In patients who develop type 1 diabetes, the insulin isn’t available to allow the glucose to enter the cells. The cells are starved of energy and the blood glucose levels in the bloodstream goes up, causing many different diabetic complications if the condition is left unchecked.
Type 2 diabetes mellitus has a different etiology than type 1 diabetes. In type 2 diabetes, the islet cells are still putting out insulin but the cells of the body are resistant to the insulin and the blood glucose levels go up. In some type 2 diabetes cases, the body doesn’t produce enough insulin, similar to type 1 diabetes.
While it isn’t completely clear exactly what the triggers are for coming down with type 1 diabetes, scientists believe that genetics plays a role in getting the disease. The disease does seem to run in families but not in any predictable way. There is something in the environment that sets the immune system off so that it makes the autoantibodies found in type 1 diabetic patients.
Genetics and Type 1 Diabetes
There are some people who just can’t ever get type 1 diabetes because they don’t have the genes that lead to the disease. Researchers have determined that type 1 diabetes only develops in patients who have a particular HLA complex on their cells. The term, HLA, stands for human leukocyte antigen. Antigens are molecules that trigger some type of immune reaction in the body. All of the HLA complexes linked to type 1 diabetes are located on the 6th chromosome.
In fact, there are different HLA complexes for the different types of autoimmune diseases, including ankylosing spondylitis, rheumatoid arthritis, and juvenile rheumatoid arthritis. Just as is seen in type 1 diabetes, there is an environmental trigger, such as a viral infection, that causes the autoantibodies to develop.
Triggers for Type 1 Diabetes
This is what happens when a person with the right HLA type develops a viral infection. The virus initially invades the tissues of the body and the immune system responds by making antibodies designed to fight off the infection.
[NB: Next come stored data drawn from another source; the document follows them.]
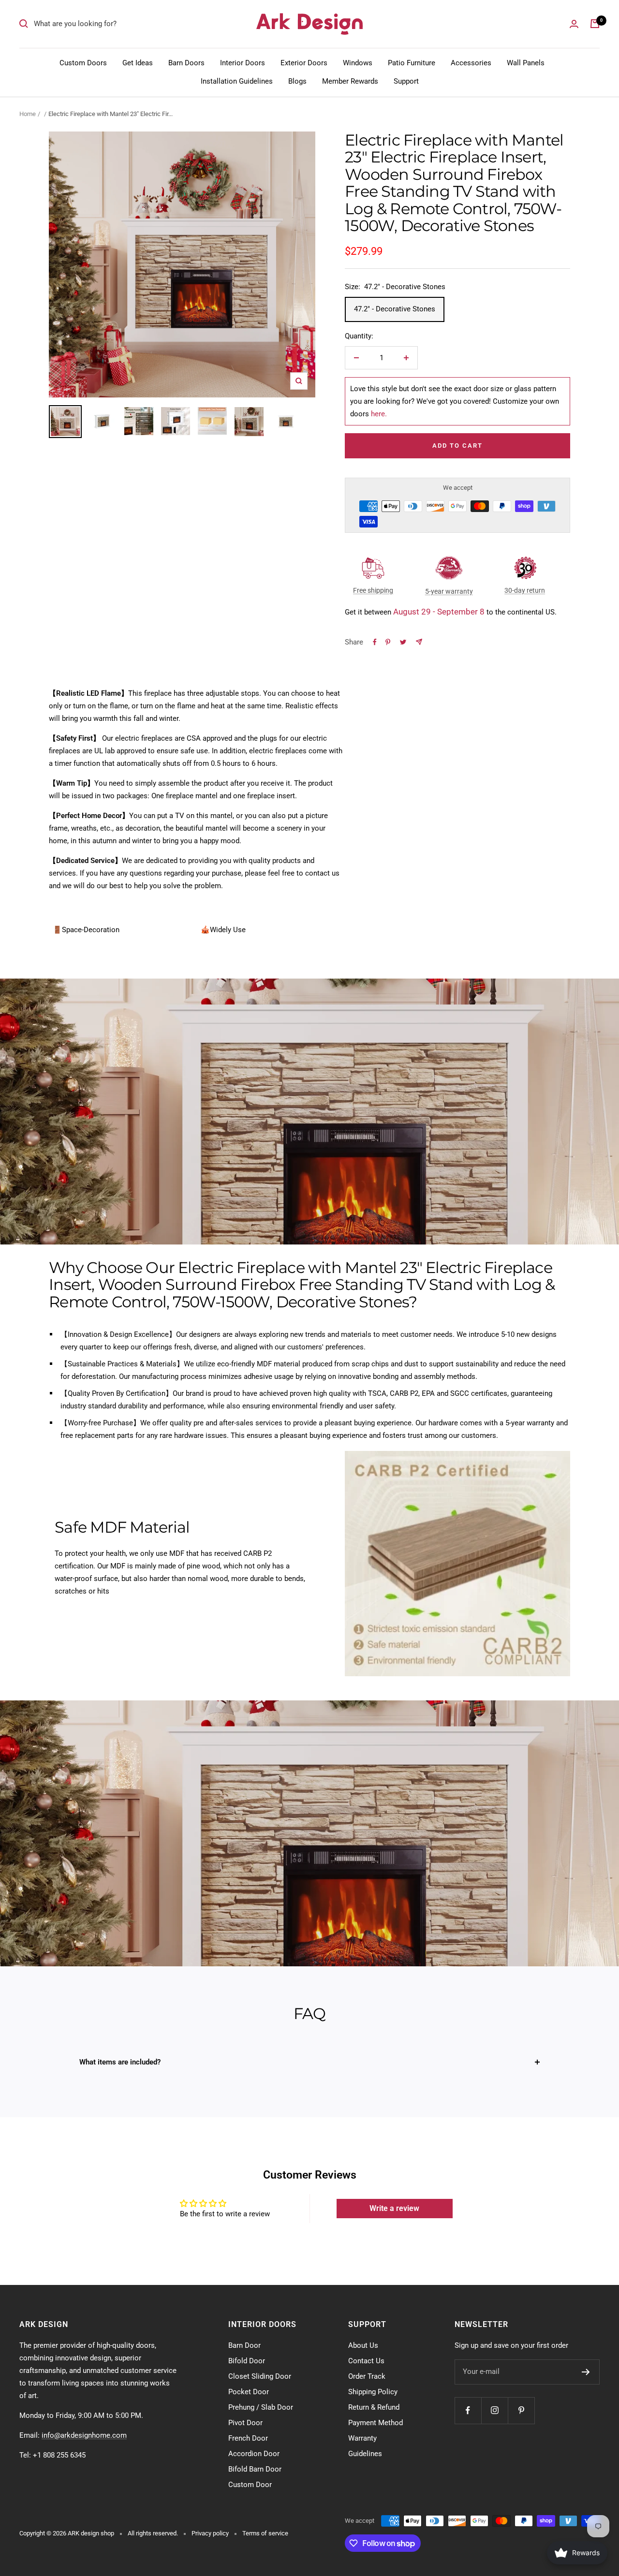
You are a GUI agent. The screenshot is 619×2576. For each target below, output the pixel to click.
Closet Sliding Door (259, 2376)
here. (379, 414)
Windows (357, 63)
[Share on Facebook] (375, 642)
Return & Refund (373, 2407)
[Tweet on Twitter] (403, 642)
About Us (363, 2345)
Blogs (297, 81)
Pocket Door (248, 2391)
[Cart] (595, 23)
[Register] (586, 2372)
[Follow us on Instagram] (494, 2410)
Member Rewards (350, 81)
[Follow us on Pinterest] (521, 2410)
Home (27, 113)
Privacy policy (210, 2533)
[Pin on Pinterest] (387, 642)
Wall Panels (526, 63)
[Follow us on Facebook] (468, 2410)
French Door (248, 2438)
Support (406, 81)
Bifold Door (246, 2360)
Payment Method (375, 2422)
It is the B cells of the immune system that are responsible for making the antibodies to fight off the virus.
If the virus happens to have some of the same antigens as the beta cells of the pancreas, the antibodies can become autoantibodies that fight off the beta cells of the pancreas as well as the virus. The beta cells become destroyed just like the virus particles are and you can no longer make insulin. This ultimately leads to type 1 diabetes—a process that is not reversible.
Researchers have determined that not all viruses have the ability to trigger autoantibodies against the beta cells of the pancreas. The virus needs to have similar antigens to the beta cells in order for this to turn into type 1 diabetes.
Common viruses that can underlie the causation of type 1 diabetes include the following:
- Rotavirus (an intestinal virus)
- Mumps
- German measles
- Coxsackie B virus, in particular the B4 strain
Some research has been done linking the drinking of cow’s milk as a small child who then develops type 1 diabetes. This is controversial research and not all scientists agree with this. Some researchers have discovered that certain protein’s in cow’s milk are very similar to a protein that affects the immune system called glycodelin.
The infant’s immune system attacks the foreign antigen in cow’s milk but also attacks glycodelin, which leads to an overproduction of immune cells. If there are too many autoantibodies produced by the immune system, the autoantibodies attack the individual’s beta cells and this starts the process of getting type 1 diabetes.
Researchers have so far made good progress in trying to understand the cause of type 1 diabetes and they are trying to determine why only certain viruses trigger the production of autoantibodies that ultimately lead to type 1 diabetes. With further research, more about the causation of type 1 diabetes will be able to be understood.